→ Job:
Rewrite the material below, changing every "image size" to "screenshot size" and leaving everything else as it is.

Element and text location data

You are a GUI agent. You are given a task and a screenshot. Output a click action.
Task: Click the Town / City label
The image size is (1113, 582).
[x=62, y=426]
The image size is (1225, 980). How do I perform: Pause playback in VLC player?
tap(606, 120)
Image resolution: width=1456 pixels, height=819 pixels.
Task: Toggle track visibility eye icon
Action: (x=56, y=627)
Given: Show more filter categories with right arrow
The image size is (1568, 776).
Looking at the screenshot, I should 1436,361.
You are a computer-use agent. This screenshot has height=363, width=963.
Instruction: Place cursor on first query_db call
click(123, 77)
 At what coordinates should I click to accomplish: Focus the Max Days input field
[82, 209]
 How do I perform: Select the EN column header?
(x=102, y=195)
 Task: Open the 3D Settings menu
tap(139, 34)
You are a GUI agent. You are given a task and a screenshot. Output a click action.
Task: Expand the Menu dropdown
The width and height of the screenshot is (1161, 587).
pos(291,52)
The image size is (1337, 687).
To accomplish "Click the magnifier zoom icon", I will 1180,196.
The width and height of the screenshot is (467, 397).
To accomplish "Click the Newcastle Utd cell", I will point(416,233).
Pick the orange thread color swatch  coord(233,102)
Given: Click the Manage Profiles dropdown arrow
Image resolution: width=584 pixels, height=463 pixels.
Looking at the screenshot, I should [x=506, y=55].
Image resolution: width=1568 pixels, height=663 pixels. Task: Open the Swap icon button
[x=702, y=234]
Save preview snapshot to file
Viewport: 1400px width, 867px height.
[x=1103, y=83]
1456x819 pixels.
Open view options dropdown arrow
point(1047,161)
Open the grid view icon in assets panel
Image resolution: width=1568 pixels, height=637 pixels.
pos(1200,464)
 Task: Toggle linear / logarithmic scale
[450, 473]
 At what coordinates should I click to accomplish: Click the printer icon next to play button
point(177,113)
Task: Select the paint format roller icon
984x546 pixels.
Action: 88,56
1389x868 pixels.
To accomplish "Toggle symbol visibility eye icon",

→ Correct result:
You are a GUI agent. You are given a task and a screenshot. Output a click action.
Task: Click the Town / City label
The screenshot size is (1113, 582).
[x=62, y=426]
The screenshot size is (1225, 980). How do I perform: Pause playback in VLC player?
tap(606, 120)
Image resolution: width=1456 pixels, height=819 pixels.
Task: Toggle track visibility eye icon
Action: (x=56, y=627)
Given: Show more filter categories with right arrow
The screenshot size is (1568, 776).
Looking at the screenshot, I should 1436,361.
You are a computer-use agent. This screenshot has height=363, width=963.
Instruction: Place cursor on first query_db call
click(123, 77)
 At what coordinates should I click to accomplish: Focus the Max Days input field
[82, 209]
 How do I perform: Select the EN column header?
(x=102, y=195)
 Task: Open the 3D Settings menu
tap(139, 34)
You are a GUI agent. You are given a task and a screenshot. Output a click action.
Task: Expand the Menu dropdown
The width and height of the screenshot is (1161, 587).
pos(291,52)
The screenshot size is (1337, 687).
To accomplish "Click the magnifier zoom icon", I will 1180,196.
The width and height of the screenshot is (467, 397).
To accomplish "Click the Newcastle Utd cell", I will point(416,233).
Pick the orange thread color swatch  coord(233,102)
Given: Click the Manage Profiles dropdown arrow
Image resolution: width=584 pixels, height=463 pixels.
Looking at the screenshot, I should [x=506, y=55].
Image resolution: width=1568 pixels, height=663 pixels. Task: Open the Swap icon button
[x=702, y=234]
Save preview snapshot to file
Viewport: 1400px width, 867px height.
[x=1103, y=83]
1456x819 pixels.
Open view options dropdown arrow
point(1047,161)
Open the grid view icon in assets panel
Image resolution: width=1568 pixels, height=637 pixels.
pos(1200,464)
 Task: Toggle linear / logarithmic scale
[450, 473]
 At what coordinates should I click to accomplish: Click the printer icon next to play button
point(177,113)
Task: Select the paint format roller icon
984x546 pixels.
Action: 88,56
1389x868 pixels.
To accomplish "Toggle symbol visibility eye icon",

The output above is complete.